Last year, Massachusetts proposed to restrict Medicaid coverage to as few as one FDA-approved drug per class, similar to commercial insurers — an approach known as a closed formulary — while continuing to participate in the Medicaid drug rebate program. Massachusetts argued that this approach would enable it to secure substantial additional rebates from prescription drug manufacturers.
As we’ve written, allowing closed formularies in Medicaid won’t likely enable states to secure large additional savings, but it could endanger beneficiary access to drugs if states were permitted to exclude drugs significantly more than they are today. Last month, CMS rightly announced that it wouldn’t approve Massachusetts’ proposal. But instead, it offered states a more radical option, suggesting that a state could drop coverage of prescription drugs altogether, which would also mean leaving the Medicaid drug rebate program. A state could then use a Medicaid waiver to offer a limited prescription drug benefit that could include a closed formulary. Under such an approach, states would likely be able to impose much more drastic restrictions on enrollee access to drugs than what Massachusetts proposed, since CMS apparently wouldn’t require states to otherwise meet the law’s prescription drug requirements.
This option isn’t likely to save states money by boosting their bargaining power to reduce prices. Under CMS’s scheme, a state would have to rely solely on its own bargaining power to achieve any drug rebates. The additional tool of a closed formulary is unlikely to make up for losing access to the nationwide drug rebate program. For example, while Medicare Part D plans can use closed formularies (subject to various limitations and beneficiary protections), a recent Medicare trustees report found that the rebates negotiated between private insurers and drug manufacturers lowered overall Medicare Part D costs by about 20 percent in 2016. In contrast, the existing Medicaid drug rebate program lowered Medicaid prescription drugs costs by more than 51 percent in the same year.
States must show that, under a Medicaid waiver, federal spending on the state’s Medicaid program is no higher than it would be without the waiver. Because it’s very unlikely that a state could achieve comparable discounts without the rebate program, a state seeking such a waiver would likely need to severely restrict access to high-cost drugs — by eliminating coverage of entire classes of high-cost drugs, for example. That would impose a considerable burden on beneficiaries who need drugs that aren’t covered, which would likely lead some people to go without needed care.
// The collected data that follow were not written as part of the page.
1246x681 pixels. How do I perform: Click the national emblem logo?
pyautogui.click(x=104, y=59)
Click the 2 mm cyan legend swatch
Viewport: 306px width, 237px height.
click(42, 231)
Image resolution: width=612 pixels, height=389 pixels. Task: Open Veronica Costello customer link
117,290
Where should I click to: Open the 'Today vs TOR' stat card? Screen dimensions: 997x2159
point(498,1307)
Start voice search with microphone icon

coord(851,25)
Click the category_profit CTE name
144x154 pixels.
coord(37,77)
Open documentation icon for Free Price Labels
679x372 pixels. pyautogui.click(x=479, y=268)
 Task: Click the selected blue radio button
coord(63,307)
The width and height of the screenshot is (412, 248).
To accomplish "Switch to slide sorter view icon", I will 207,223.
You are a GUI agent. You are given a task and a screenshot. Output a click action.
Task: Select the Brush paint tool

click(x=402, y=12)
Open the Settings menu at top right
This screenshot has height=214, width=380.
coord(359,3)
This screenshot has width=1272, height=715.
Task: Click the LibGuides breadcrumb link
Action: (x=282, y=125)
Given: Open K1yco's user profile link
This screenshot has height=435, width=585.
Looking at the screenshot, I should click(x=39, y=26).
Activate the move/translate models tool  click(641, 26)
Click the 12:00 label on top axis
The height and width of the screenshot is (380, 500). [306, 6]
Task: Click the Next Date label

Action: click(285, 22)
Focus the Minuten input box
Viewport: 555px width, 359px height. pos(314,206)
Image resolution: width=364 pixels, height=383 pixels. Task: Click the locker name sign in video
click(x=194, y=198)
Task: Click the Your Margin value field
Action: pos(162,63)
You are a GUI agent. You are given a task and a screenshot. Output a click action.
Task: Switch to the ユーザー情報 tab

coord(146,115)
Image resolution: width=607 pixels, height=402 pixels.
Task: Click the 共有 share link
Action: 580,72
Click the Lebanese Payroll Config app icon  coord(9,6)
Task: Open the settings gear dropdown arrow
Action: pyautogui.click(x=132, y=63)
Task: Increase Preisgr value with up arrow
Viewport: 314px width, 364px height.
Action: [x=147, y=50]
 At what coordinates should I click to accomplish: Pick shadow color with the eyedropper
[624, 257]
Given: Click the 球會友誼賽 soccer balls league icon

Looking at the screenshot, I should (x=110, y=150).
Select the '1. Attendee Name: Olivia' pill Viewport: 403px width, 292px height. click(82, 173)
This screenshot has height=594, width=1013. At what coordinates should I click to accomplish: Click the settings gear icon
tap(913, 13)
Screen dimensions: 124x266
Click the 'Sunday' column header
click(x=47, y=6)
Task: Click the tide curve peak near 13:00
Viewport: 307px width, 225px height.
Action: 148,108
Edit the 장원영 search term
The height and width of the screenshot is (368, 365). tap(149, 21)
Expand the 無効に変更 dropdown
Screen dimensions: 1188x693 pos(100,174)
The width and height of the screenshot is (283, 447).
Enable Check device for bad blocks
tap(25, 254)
High prescription drug prices are an issue across the health system — not solely in Medicaid. However, policymakers could take some positive steps to reduce drug spending in Medicaid. For example, federal policymakers should consider recent modest proposals from the Medicaid and CHIP Payment and Access Commission to strengthen the rebate program, and states could consider ideas like Oklahoma’s for experimenting with outcome-based purchasing arrangements as part of supplemental rebate negotiations within the framework of Medicaid’s current drug rebate program. States can also maximize their bargaining power by joining with other states to negotiate supplemental rebates, as many already do. CMS, however, should reconsider — and states should reject — the option to opt out of Medicaid’s drug rebate program and restrict access to prescription drugs for beneficiaries.